Data supplied Block Start
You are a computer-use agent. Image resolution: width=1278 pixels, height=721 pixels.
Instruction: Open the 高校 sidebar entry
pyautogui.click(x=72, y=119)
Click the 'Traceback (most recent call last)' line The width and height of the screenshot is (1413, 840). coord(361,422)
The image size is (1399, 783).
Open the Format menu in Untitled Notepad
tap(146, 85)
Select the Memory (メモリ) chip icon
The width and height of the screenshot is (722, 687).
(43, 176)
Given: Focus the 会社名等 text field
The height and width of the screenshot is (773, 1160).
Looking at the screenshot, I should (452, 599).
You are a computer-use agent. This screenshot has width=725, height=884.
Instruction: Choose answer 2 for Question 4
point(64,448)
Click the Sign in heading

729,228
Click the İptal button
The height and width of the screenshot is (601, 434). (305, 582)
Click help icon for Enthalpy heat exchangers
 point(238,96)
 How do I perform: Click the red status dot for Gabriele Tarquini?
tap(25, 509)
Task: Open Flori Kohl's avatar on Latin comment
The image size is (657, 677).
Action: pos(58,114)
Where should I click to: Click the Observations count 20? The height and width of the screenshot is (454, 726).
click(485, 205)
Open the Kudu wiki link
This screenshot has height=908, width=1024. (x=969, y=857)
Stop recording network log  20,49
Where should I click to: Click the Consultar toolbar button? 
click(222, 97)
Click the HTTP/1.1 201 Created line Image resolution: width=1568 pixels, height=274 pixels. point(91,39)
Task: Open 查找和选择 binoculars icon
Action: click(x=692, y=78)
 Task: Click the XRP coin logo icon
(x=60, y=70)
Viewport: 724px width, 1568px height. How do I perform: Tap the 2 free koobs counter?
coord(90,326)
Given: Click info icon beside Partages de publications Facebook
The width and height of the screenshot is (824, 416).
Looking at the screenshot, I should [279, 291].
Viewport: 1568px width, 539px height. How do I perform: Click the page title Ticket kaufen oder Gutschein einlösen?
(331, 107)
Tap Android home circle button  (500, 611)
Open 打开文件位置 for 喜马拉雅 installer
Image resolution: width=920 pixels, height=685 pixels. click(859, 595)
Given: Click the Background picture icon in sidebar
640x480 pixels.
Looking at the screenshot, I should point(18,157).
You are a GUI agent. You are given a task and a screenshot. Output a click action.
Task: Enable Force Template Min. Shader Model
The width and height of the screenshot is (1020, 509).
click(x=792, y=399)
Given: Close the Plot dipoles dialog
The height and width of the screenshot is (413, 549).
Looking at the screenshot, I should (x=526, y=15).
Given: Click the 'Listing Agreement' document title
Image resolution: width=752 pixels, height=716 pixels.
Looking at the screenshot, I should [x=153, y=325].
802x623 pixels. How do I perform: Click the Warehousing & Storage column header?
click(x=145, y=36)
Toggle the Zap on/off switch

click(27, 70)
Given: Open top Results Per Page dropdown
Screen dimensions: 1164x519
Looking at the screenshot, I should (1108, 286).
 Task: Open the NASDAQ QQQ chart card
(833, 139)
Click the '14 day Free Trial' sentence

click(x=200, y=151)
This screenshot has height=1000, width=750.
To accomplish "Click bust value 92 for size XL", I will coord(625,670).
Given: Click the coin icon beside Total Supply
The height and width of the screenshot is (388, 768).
Data supplied Block End
**Activity**
Copy out every line of the data that includes "beside".

**Task output**
Given: Click info icon beside Partages de publications Facebook
Given: Click the coin icon beside Total Supply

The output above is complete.